What do you get when you combine a Sir and a Dame? In this case a perfect match as McKellen and Mirren duke it out, tiptoeing around the truth in this surprisingly smart thriller.
Blind Freddie could see there’s more to The Good Liar than what the trailer tells us about lonely widow Betty (Helen Mirren) who appears set up to fall for scam artist Roy (Ian McKellen). But this is a film about identities and what people believe about what we tell them about ourselves. A fact that cuts both way between our lead characters. The less you know going into the film the better, as the twists and turns would be less fun if you twig to what’s coming. Suffice to say that listening to the dialogue of the film in hindsight puts a completely different spin on proceedings and this is a film I wouldn’t hesitate to watch again.
Meeting online, Roy quickly shacks up with Betty and makes moves to swindle her down to the last penny. But Betty’s son Stephen has other ideas, warning his mum at every turn not to fall for Roy who does his best to convince Betty to invest her entire estate into a joint account where their money will be doubled in just 5 years.
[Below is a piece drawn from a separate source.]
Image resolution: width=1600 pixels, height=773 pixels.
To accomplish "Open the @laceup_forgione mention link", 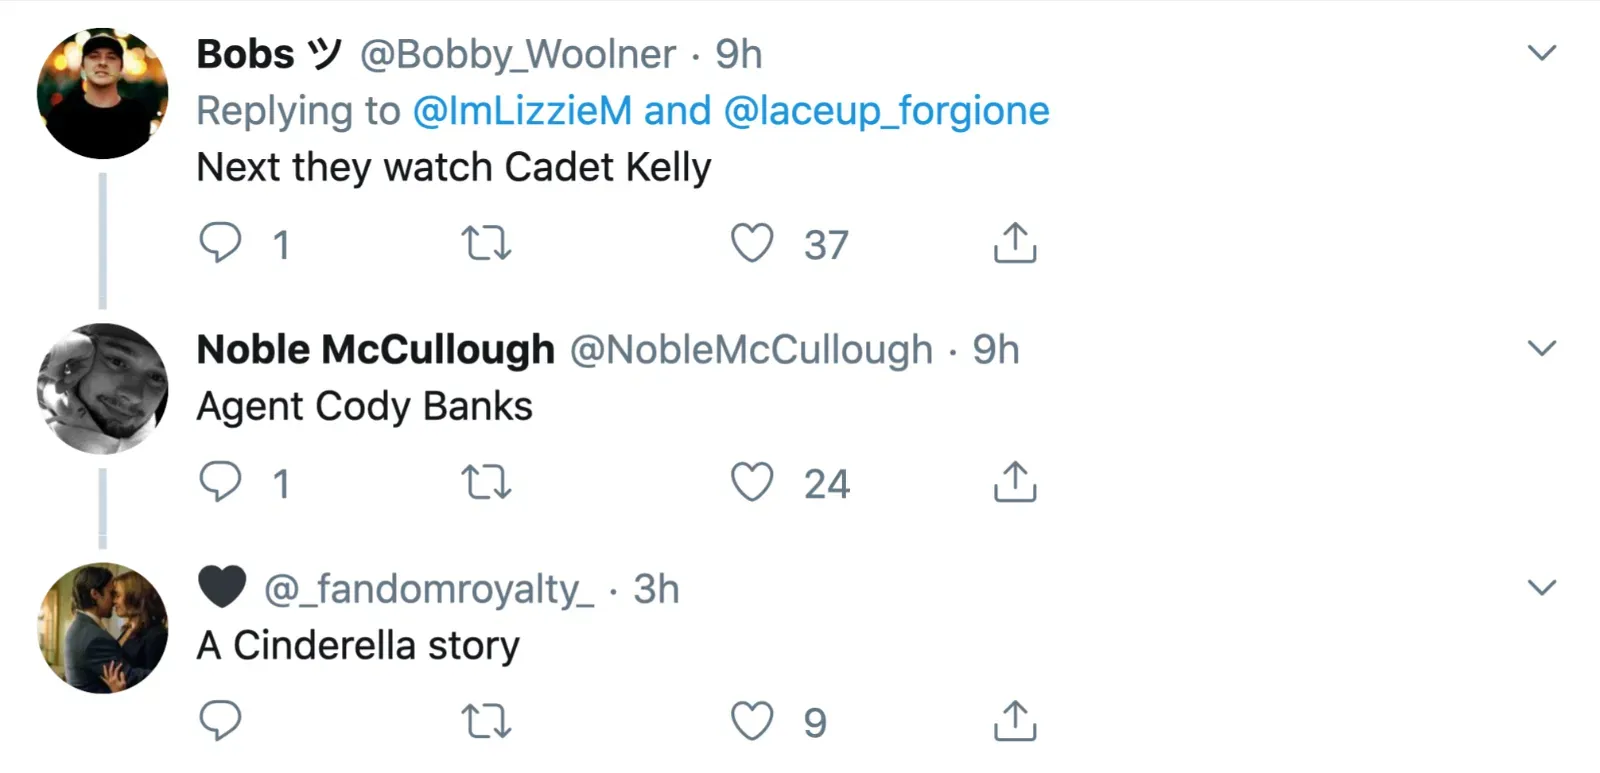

If it sounds too good to be true it usually is, but Betty has faith in Roy and makes preparations to merge their finances, a relatable topic for many adults embarking on a new relationship later in life.
There were plenty of laughs about the realities of co-habiting couples in my screening of mainly retirees.
Betty persists though and the relationship grows, stopping short of physical intimacy. Watching the Dame and the Sir work with sharp dialogue as the darkness creeps in building to a shocking conclusion, this is a film that pays off in spades.
The score hints at the menace behind the facades and director Bill Condon (Beauty & The Beast) directs a ripping version of Nicholas Searle’s 2015 novel with several tweaks to make it work on the screen.
4 Stars – “Far Exceeds Modest Expectations”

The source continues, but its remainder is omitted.